The first white person to set up home in Rattlesnake Canyon was a man the history books call Texas Jack. Most people say Texas Jack was on the laim, hiding out from someone or running from something in his past. This was around the late 1890s and the region was sparsely populated, but more settlers were slowly arriving. Jack set up his place of residence in a cave down at the bottom of Rattlesnake Canyon and he lived off the land, hunting game and foraging. His cave had a wooden support and was about halfway down the canyon. He could walk to the sandbars and fish, or to the more rough area at the mouth where the indigenous people sometimes camped. Texas Jack wasn’t alone, with him was a person he called “Woman” as if that was her name. Some say she was a half breed, and she was uneducated, rarely spoke and was in awe of the trappings of modern civilization. Sometimes Jack and Woman would venture out of the canyon and drop in unexpected at their neighbors. They would always ask for a cup of sugar or some weak excuse, and they always looked tattered and bewildered, even a bit dangerous. Woman in the same ragged style mens clothes as Jack, and cussed just as fiercely. They were always eyed with suspicion, and some say it was because they were ‘uneducated’ that they were treated unfairly. Texas Jack and Woman were last seen one winter astride a single horse headed down an Indian trail, Woman had socks on her hands and they were both wrapped up tight for a long ride. In the spring when the people went to investigate Jack’s cave they found buried evidence indicating that Texas Jack and Woman had indeed been up to no good. Many years later long time coulee pioneer Charlie Osborne told Wenatchee World reporter Hu Blonk; “Texas Jack is a horse thief and a lair.”

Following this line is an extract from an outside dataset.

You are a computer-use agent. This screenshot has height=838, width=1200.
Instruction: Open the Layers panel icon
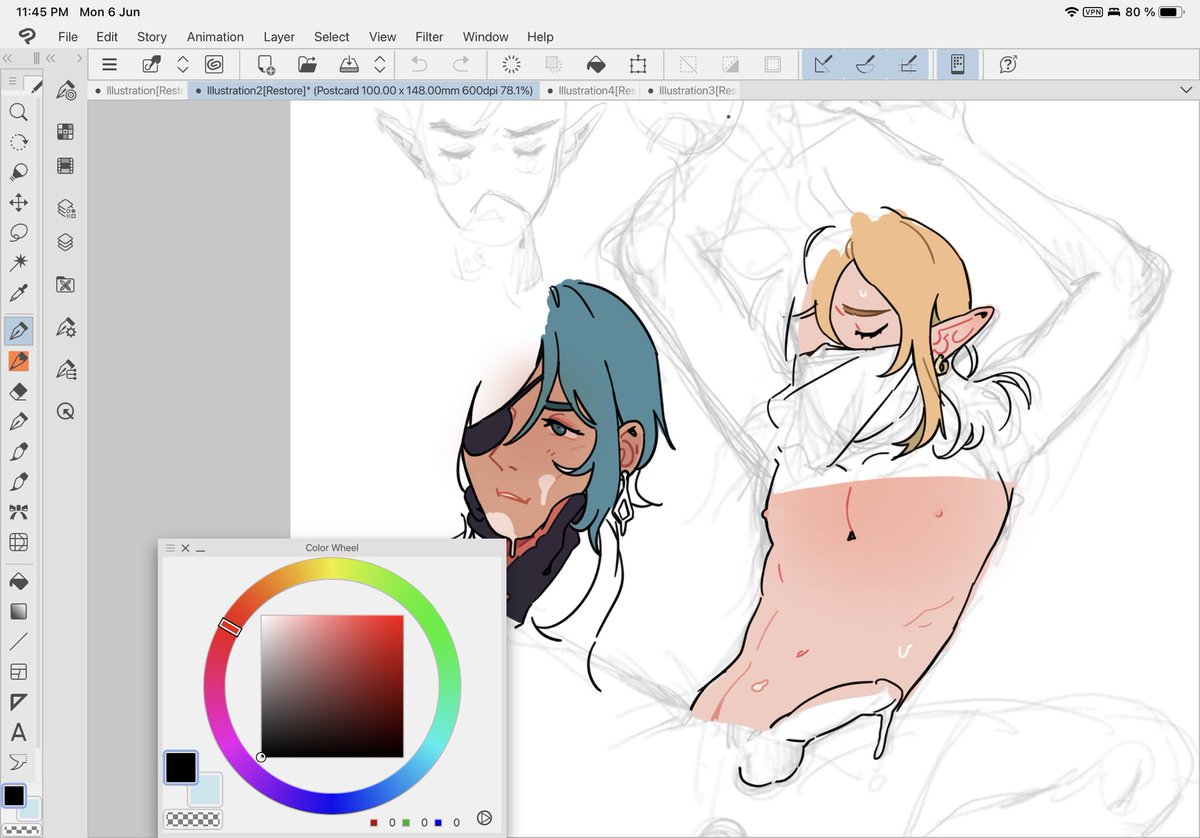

There is another story that takes place around this time that may or may not have anything to do with Texas Jack and Woman and also takes place in the winter at Rattlesnake Canyon. This time early winter, on a cold dreary, foggy day. As mentioned above, there were other people living around in the Coulee at this time, Texas Jack just choose to live at the bottom of a 400 foot canyon in the bottom of a 600 foot coulee. The walls were really steep, and without crawling or tumbling, only a few places you could go in and out of the canyon with any degree of success, which lent to its seclusion. As the story goes… two men were returning down the coulee on horseback when they decided a drink of whisky would help warm them up a little. One of them, Jim, knew a man around Rattlesnake Canyon that had a still and sold moonshine, but he wasn’t a very friendly fellow, in fact, he was down right cantankerous. Still, that whiskey sounded good, so Jim decided to take a chance and call on the fellow. “Wait here” he told Bill, and started off down the draw towards Rattlesnake Canyon. As Bill sat there on the hill by the old Grand Coulee spring peering off into darkness he saw something moving and coming his way up the draw from Rattlesnake Canyon. It was the old moonshiner and his still. Pretty soon a scuffle occurred and guns were drawn, but the bootlegger shot first hitting Bill in the gut. While the old man escaped into the night Bill lay there on the cold ground holding in his life, and that is just how Jim found him when he returned whiskeyless. Against all odds Bill survived and not so surprisingly the bootlegger got away. Neither Bill nor Jim had any whiskey that night.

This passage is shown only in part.